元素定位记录
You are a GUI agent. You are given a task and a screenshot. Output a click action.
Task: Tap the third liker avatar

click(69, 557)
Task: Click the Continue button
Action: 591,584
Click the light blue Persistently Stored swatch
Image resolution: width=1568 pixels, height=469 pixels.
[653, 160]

题目详情: 把上面列表中的每一行一字不差地重新给出。

参考答案:
You are a GUI agent. You are given a task and a screenshot. Output a click action.
Task: Tap the third liker avatar

click(69, 557)
Task: Click the Continue button
Action: 591,584
Click the light blue Persistently Stored swatch
Image resolution: width=1568 pixels, height=469 pixels.
[653, 160]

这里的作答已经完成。